A tout cela s'ajoutent aussi les difficultés pour les changements d'état civil, où encore une fois, "il faut montrer patte blanche". "On est vraiment dans l'obligation de jouer sur les codes sociaux, ils se basent sur le physique. Pour la mention de genre , il faut montrer sa "bonne volonté" de paraître" détaille Iris.

- Des améliorations dans les pratiques –

"Le tableau n'est pas tout noir" tempère cependant Xylric. "La problématique se trouve surtout au niveau des endocrinologues et parfois les psychiatres. Mais il est par exemple plus simple de trouver des chirurgiens. Ils sont peu nombreux mais ils sont impliqués, il y a déjà une relativement bonne mentalité dans le milieu hospitalier" souligne-t-il.

Les associations ont d'ailleurs mis en place une charte des bonnes pratiques, qui rappelle "des principes basiques qui devraient être des évidences pour comment on reçoit un patient" dit-il. "C'est particulièrement important pour des publics transgenres."

Cet outil a été conçu avec des soignants, et "permet d'avoir un langage qui ne les effarouche pas". "L'outil est fini, il reste juste à le diffuser."

Et le constat montre qu'il y a une grande demande du côté des soignants. "Il y a une vraie communication à faire, il y a une demande qui vient du milieu médical. Certains veulent faire mais ne savent pas comment" assure Xylric.

"Quand on crée des outils, cela crée des appels d'air et il y a énormément de personnes qui se présentent. Le problème est que quand ça saute, il y a plein de gens qui se retrouvent sur le carreau. On se rend compte de la fragilité de ce système de soutien" regrette cependant le président d'Orizon. 

Le chemin est donc encore long avant une prise en charge adéquate, et surtout respectueuse, des personnes transgenres. Mais un bout de chemin a déjà été franchi, et les pratiques iront, on peut l'espérer, seulement en s'améliorant.

◆ **EXERCICES À TRAITER**:
a: Indiquez si chaque affirmation concorde avec le texte sur la prise en charge des personnes transgenres, en répondant par oui ou par non et en citant les mots décisifs du texte.
(i) Selon Xylric, il est plus simple de trouver des chirurgiens.
(ii) La charte des bonnes pratiques reste encore à rédiger.
(iii) D'après Xylric, aucune demande ne vient du milieu médical.
b: D'après Xylric dans le texte sur la prise en charge des personnes transgenres, à quel niveau la problématique se trouve-t-elle surtout ?

◆ **DONNÉES ENREGISTRÉES**:
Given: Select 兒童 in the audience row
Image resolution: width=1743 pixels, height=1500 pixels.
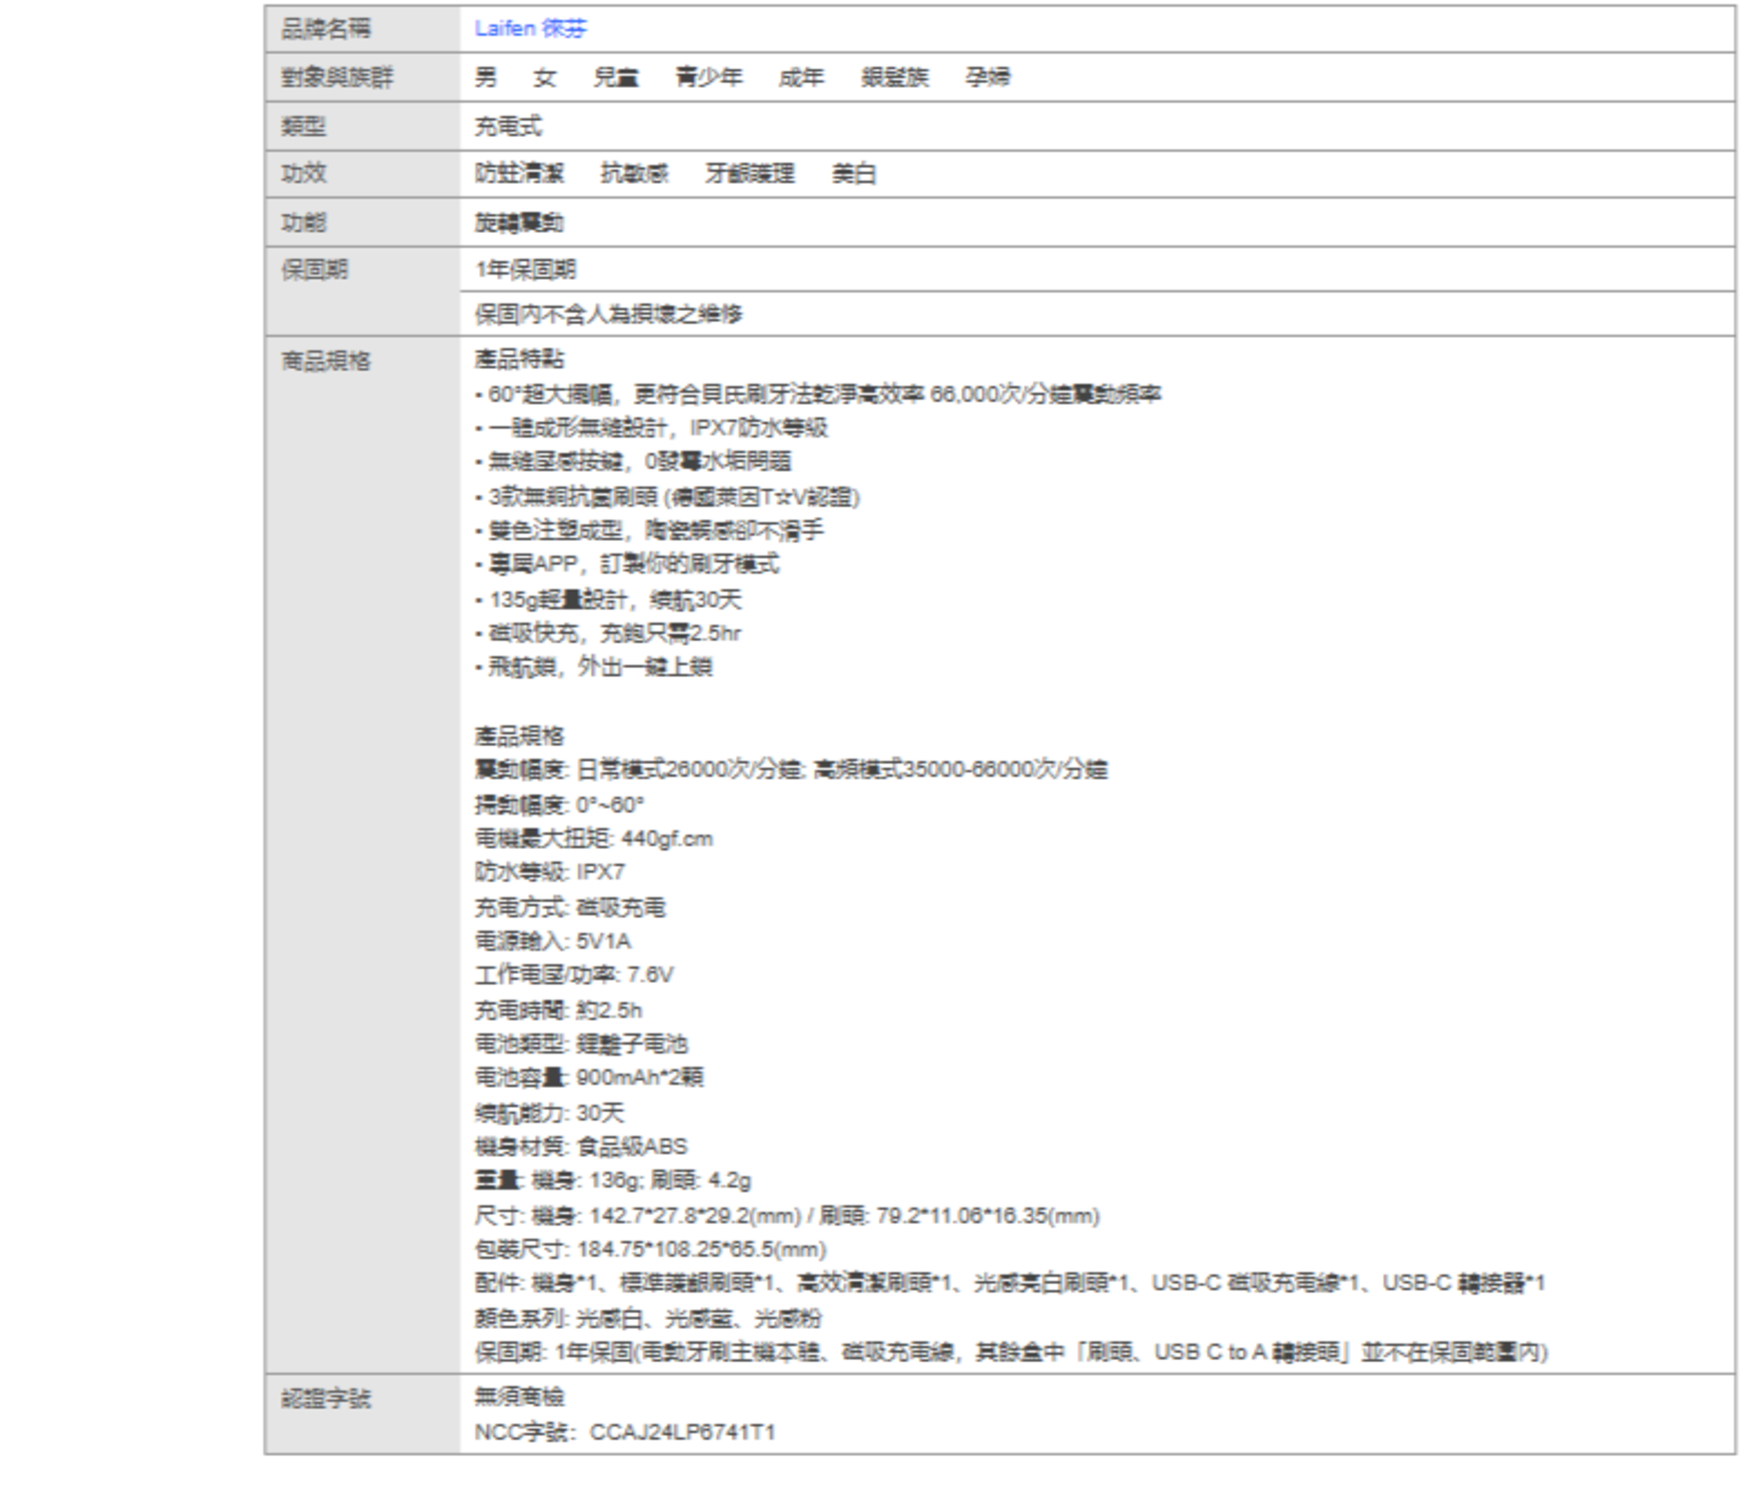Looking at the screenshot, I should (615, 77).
...
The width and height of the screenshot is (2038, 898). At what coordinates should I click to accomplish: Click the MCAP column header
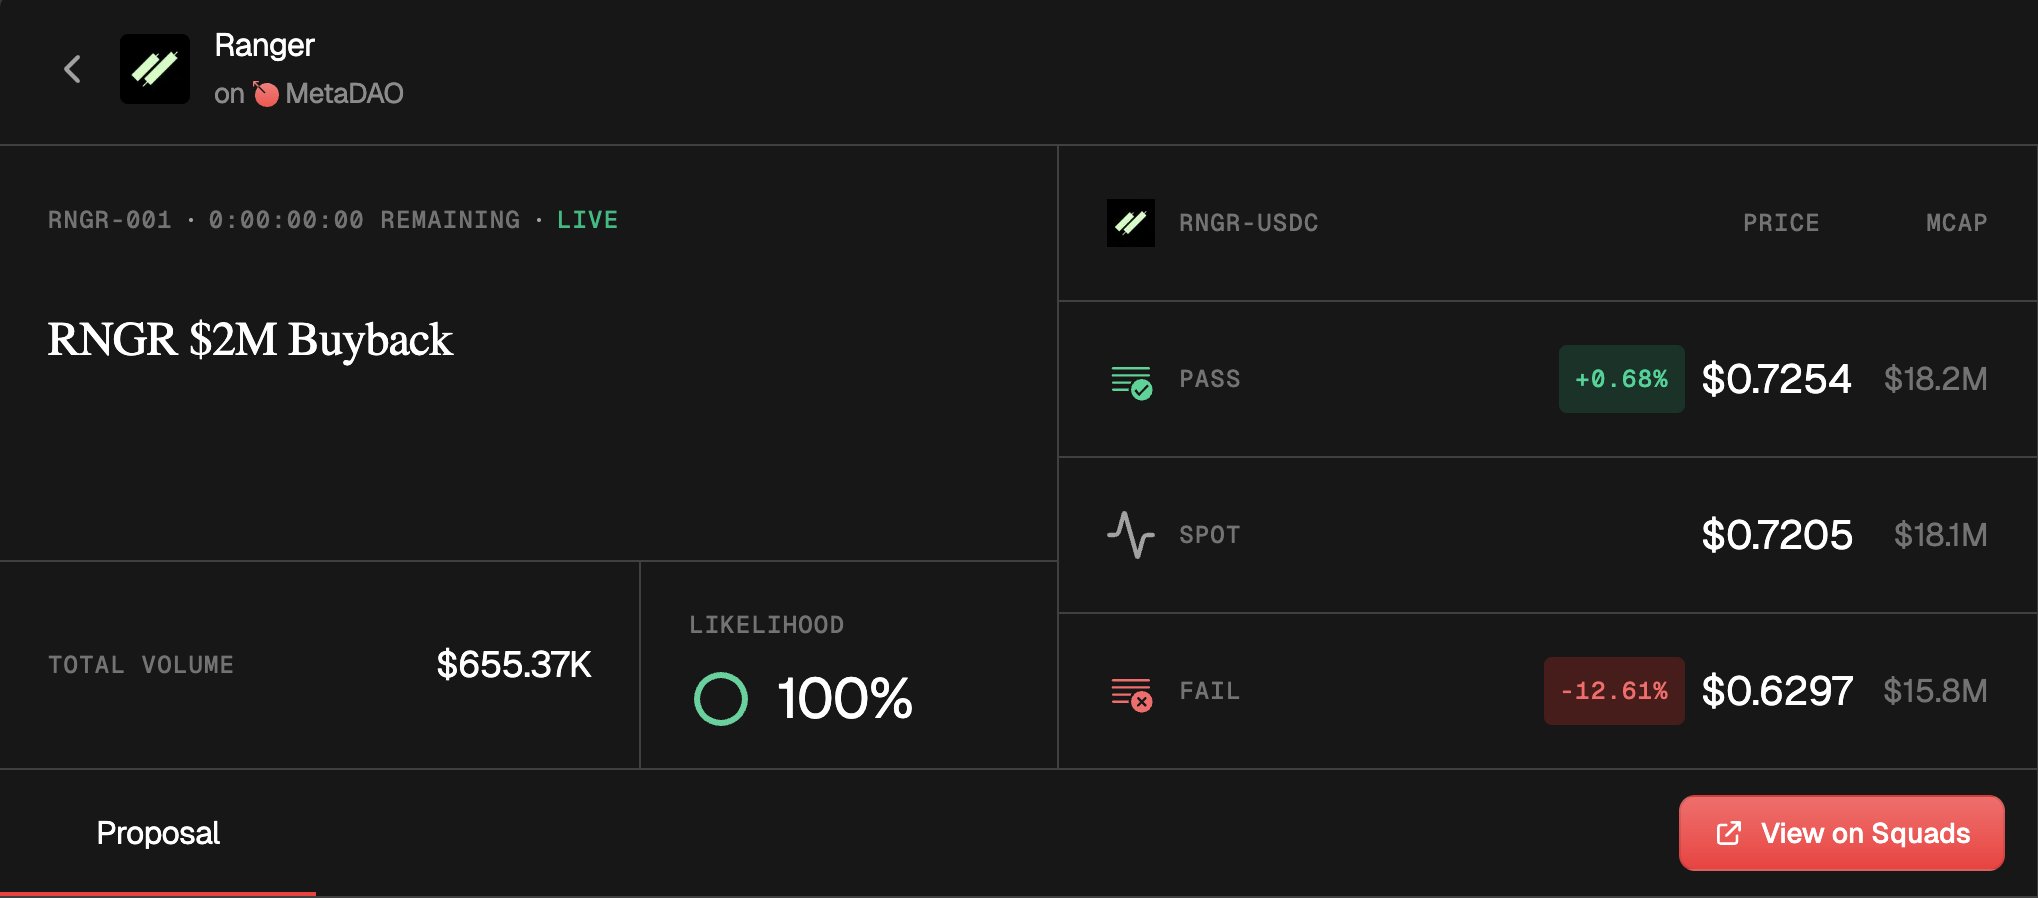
* * *
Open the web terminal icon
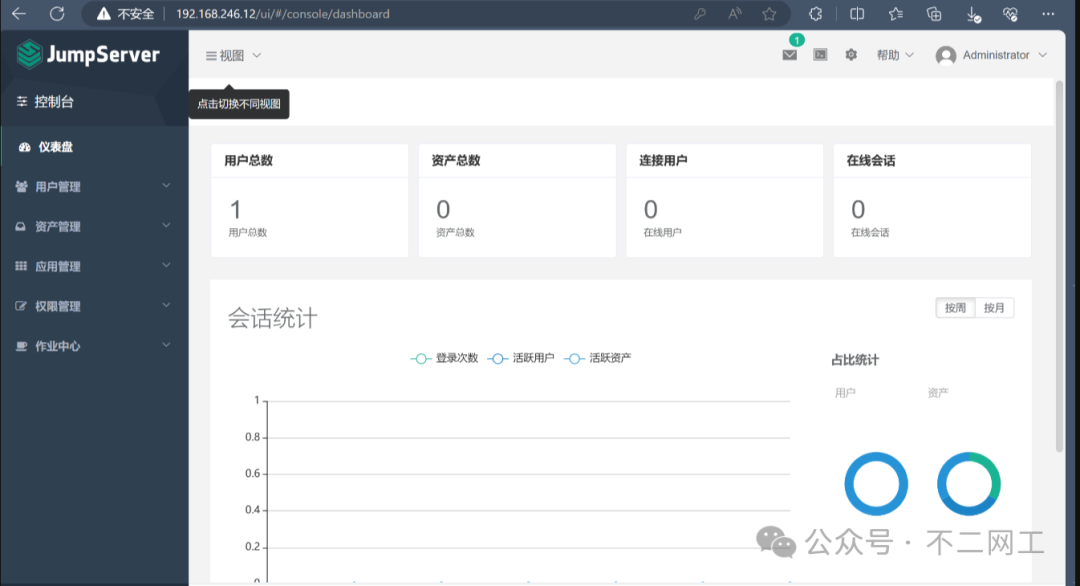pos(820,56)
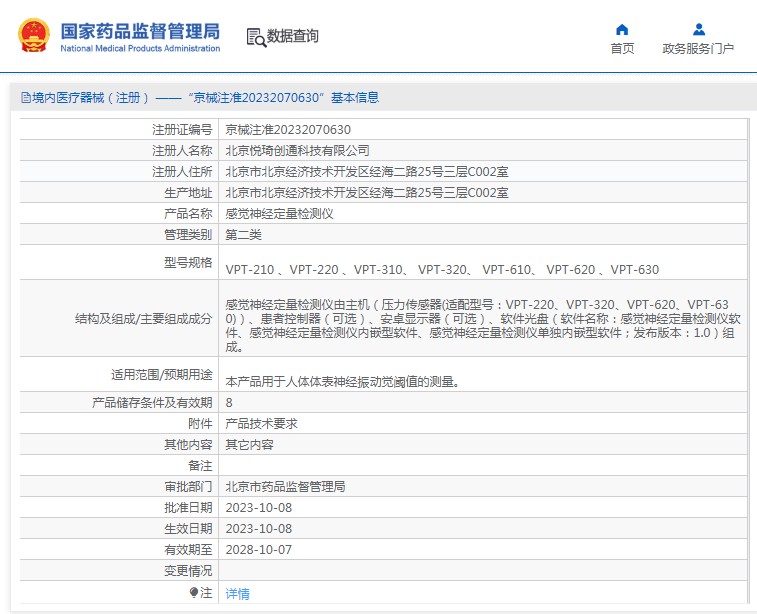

◆ **EXERCICES CORRIGÉS**:
a:
(i) Oui : « il est par exemple plus simple de trouver des chirurgiens »
(ii) Non : « L'outil est fini, il reste juste à le diffuser. »
(iii) Non : « il y a une demande qui vient du milieu médical »

b: Surtout au niveau des endocrinologues, et parfois des psychiatres.